**** SUPPLIED ENTRIES

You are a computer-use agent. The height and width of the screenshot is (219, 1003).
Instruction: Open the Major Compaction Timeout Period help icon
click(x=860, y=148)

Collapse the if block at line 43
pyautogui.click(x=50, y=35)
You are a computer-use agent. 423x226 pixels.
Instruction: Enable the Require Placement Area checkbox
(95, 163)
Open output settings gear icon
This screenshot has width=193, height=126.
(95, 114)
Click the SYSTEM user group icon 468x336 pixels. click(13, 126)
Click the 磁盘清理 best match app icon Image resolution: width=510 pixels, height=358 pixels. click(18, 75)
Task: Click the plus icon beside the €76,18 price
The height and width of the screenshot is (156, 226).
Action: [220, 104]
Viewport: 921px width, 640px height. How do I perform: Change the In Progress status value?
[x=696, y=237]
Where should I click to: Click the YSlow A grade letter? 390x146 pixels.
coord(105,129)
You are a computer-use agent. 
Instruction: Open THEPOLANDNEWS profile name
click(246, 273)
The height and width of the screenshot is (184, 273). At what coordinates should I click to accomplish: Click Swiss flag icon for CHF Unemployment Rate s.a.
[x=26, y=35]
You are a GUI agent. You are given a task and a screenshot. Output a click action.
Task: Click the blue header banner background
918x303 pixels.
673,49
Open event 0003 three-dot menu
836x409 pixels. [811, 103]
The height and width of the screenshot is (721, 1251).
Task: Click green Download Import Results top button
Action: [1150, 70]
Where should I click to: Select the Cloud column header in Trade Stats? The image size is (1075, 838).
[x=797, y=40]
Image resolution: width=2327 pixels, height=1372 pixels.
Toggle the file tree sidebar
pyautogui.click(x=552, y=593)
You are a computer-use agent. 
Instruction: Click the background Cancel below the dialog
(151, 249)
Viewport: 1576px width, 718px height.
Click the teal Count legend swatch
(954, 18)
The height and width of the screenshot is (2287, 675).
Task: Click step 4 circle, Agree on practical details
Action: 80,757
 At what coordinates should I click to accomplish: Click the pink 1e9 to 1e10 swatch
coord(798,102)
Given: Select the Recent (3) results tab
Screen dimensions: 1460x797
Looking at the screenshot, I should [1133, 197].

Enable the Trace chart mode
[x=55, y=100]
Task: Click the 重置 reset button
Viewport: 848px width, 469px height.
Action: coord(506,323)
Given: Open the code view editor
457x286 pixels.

********

### WHAT THE TASK ASKS
Put each line of the records above into a Markdown table with the columns No. and Line. Number the rows and leave out blank lines.

### THE RESPONSE
| No. | Line |
|---|---|
| 1 | You are a computer-use agent. The height and width of the screenshot is (219, 1003). |
| 2 | Instruction: Open the Major Compaction Timeout Period help icon |
| 3 | click(x=860, y=148) |
| 4 | Collapse the if block at line 43 |
| 5 | pyautogui.click(x=50, y=35) |
| 6 | You are a computer-use agent. 423x226 pixels. |
| 7 | Instruction: Enable the Require Placement Area checkbox |
| 8 | (95, 163) |
| 9 | Open output settings gear icon |
| 10 | This screenshot has width=193, height=126. |
| 11 | (95, 114) |
| 12 | Click the SYSTEM user group icon 468x336 pixels. click(13, 126) |
| 13 | Click the 磁盘清理 best match app icon Image resolution: width=510 pixels, height=358 pixels. click(18, 75) |
| 14 | Task: Click the plus icon beside the €76,18 price |
| 15 | The height and width of the screenshot is (156, 226). |
| 16 | Action: [220, 104] |
| 17 | Viewport: 921px width, 640px height. How do I perform: Change the In Progress status value? |
| 18 | [x=696, y=237] |
| 19 | Where should I click to: Click the YSlow A grade letter? 390x146 pixels. |
| 20 | coord(105,129) |
| 21 | You are a computer-use agent.  |
| 22 | Instruction: Open THEPOLANDNEWS profile name |
| 23 | click(246, 273) |
| 24 | The height and width of the screenshot is (184, 273). At what coordinates should I click to accomplish: Click Swiss flag icon for CHF Unemployment Rate s.a. |
| 25 | [x=26, y=35] |
| 26 | You are a GUI agent. You are given a task and a screenshot. Output a click action. |
| 27 | Task: Click the blue header banner background |
| 28 | 918x303 pixels. |
| 29 | 673,49 |
| 30 | Open event 0003 three-dot menu |
| 31 | 836x409 pixels. [811, 103] |
| 32 | The height and width of the screenshot is (721, 1251). |
| 33 | Task: Click green Download Import Results top button |
| 34 | Action: [1150, 70] |
| 35 | Where should I click to: Select the Cloud column header in Trade Stats? The image size is (1075, 838). |
| 36 | [x=797, y=40] |
| 37 | Image resolution: width=2327 pixels, height=1372 pixels. |
| 38 | Toggle the file tree sidebar |
| 39 | pyautogui.click(x=552, y=593) |
| 40 | You are a computer-use agent.  |
| 41 | Instruction: Click the background Cancel below the dialog |
| 42 | (151, 249) |
| 43 | Viewport: 1576px width, 718px height. |
| 44 | Click the teal Count legend swatch |
| 45 | (954, 18) |
| 46 | The height and width of the screenshot is (2287, 675). |
| 47 | Task: Click step 4 circle, Agree on practical details |
| 48 | Action: 80,757 |
| 49 |  At what coordinates should I click to accomplish: Click the pink 1e9 to 1e10 swatch |
| 50 | coord(798,102) |
| 51 | Given: Select the Recent (3) results tab |
| 52 | Screen dimensions: 1460x797 |
| 53 | Looking at the screenshot, I should [1133, 197]. |
| 54 | Enable the Trace chart mode |
| 55 | [x=55, y=100] |
| 56 | Task: Click the 重置 reset button |
| 57 | Viewport: 848px width, 469px height. |
| 58 | Action: coord(506,323) |
| 59 | Given: Open the code view editor |
| 60 | 457x286 pixels. |